*TEXT SECTION*:
==*==

The office of transfer agent may be regarded as a permanent institution; it should certainly be reckoned with as such. A trust company occupying this office assumes a twofold obligation; certainly it assumes a twofold relation: first, to the corporation for which it acts as agent, which we will designate the principal; and, second, to those who have an interest in the stock transferred.

The relation between the agent and the principal is usually created by a resolution of the board of the latter designating the company as transfer agent, accompanied by the payment of an agreed sum, which is supposed to compensate the agent for the clerical work involved in making transfers during the succeeding twelve months; the compensation is based upon the anticipated activity of the stock. By clear implication the agent holds itself out as competent to discharge the duties of the office. What are those duties?

Broadly speaking, the agent agrees to perform for the principal the work of passing upon the evidence of transfer of title to the principal's stock, and of perfecting such transfers as are in proper shape by the due notation of the transfer and the issue of a new certificate. If no agent were appointed, the corporation principal would itself perform all this work, and, of course, all the liabilities incident thereto, would rest upon it; and such was the case until the custom and office in question were created. But having appointed such agent, what measure of responsibility to the principal attaches to the agency, and is impliedly assumed by the agent in accepting the office?

==*==

*DATA*:
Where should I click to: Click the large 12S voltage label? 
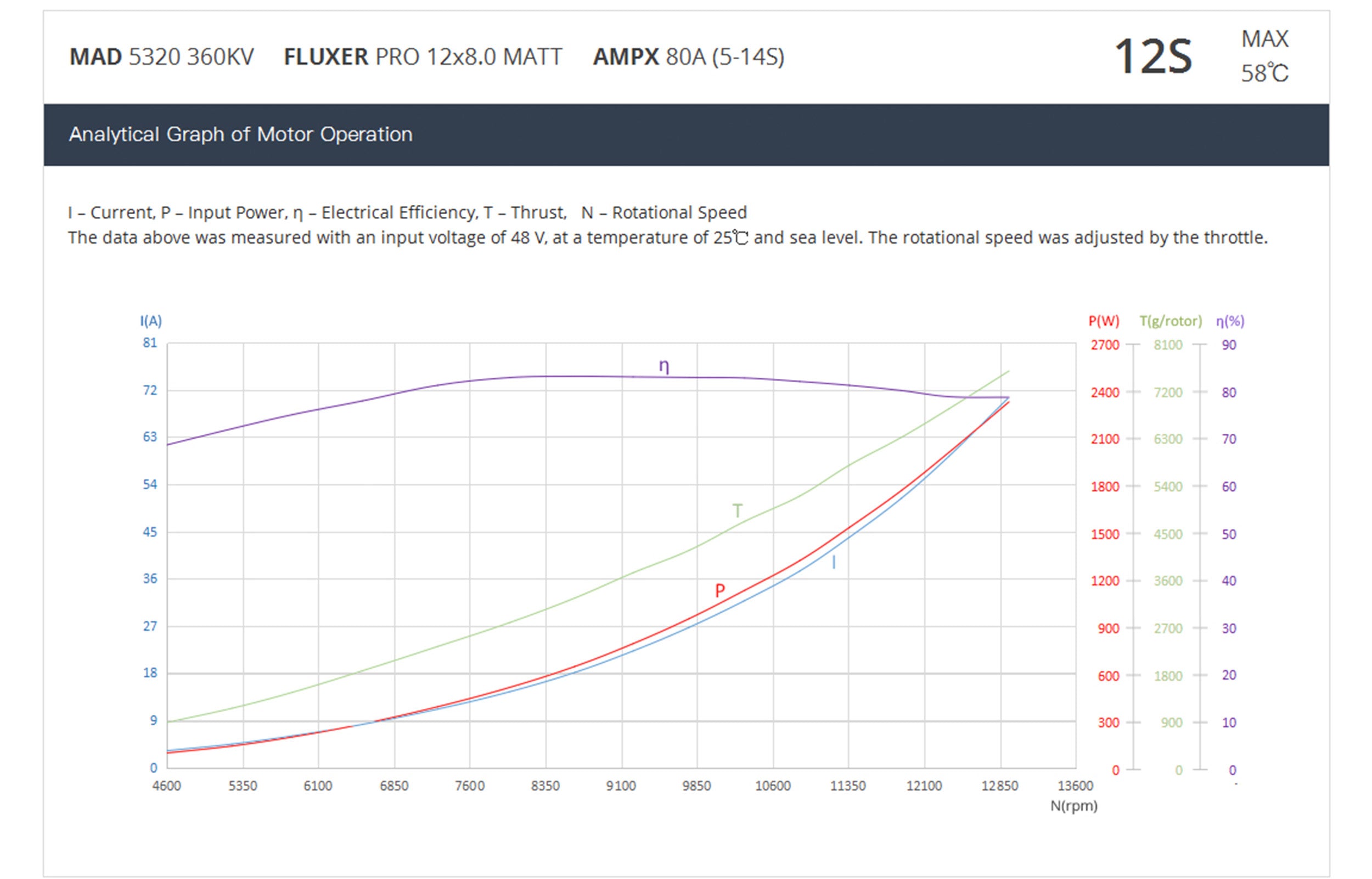point(1152,57)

==*==

*TASK PROMPT*: Reproduce the whole passage on the office of transfer agent, word for word and with its original paragraph breaks.

*RESULT OF THIS EXERCISE*:
The office of transfer agent may be regarded as a permanent institution; it should certainly be reckoned with as such. A trust company occupying this office assumes a twofold obligation; certainly it assumes a twofold relation: first, to the corporation for which it acts as agent, which we will designate the principal; and, second, to those who have an interest in the stock transferred.

The relation between the agent and the principal is usually created by a resolution of the board of the latter designating the company as transfer agent, accompanied by the payment of an agreed sum, which is supposed to compensate the agent for the clerical work involved in making transfers during the succeeding twelve months; the compensation is based upon the anticipated activity of the stock. By clear implication the agent holds itself out as competent to discharge the duties of the office. What are those duties?

Broadly speaking, the agent agrees to perform for the principal the work of passing upon the evidence of transfer of title to the principal's stock, and of perfecting such transfers as are in proper shape by the due notation of the transfer and the issue of a new certificate. If no agent were appointed, the corporation principal would itself perform all this work, and, of course, all the liabilities incident thereto, would rest upon it; and such was the case until the custom and office in question were created. But having appointed such agent, what measure of responsibility to the principal attaches to the agency, and is impliedly assumed by the agent in accepting the office?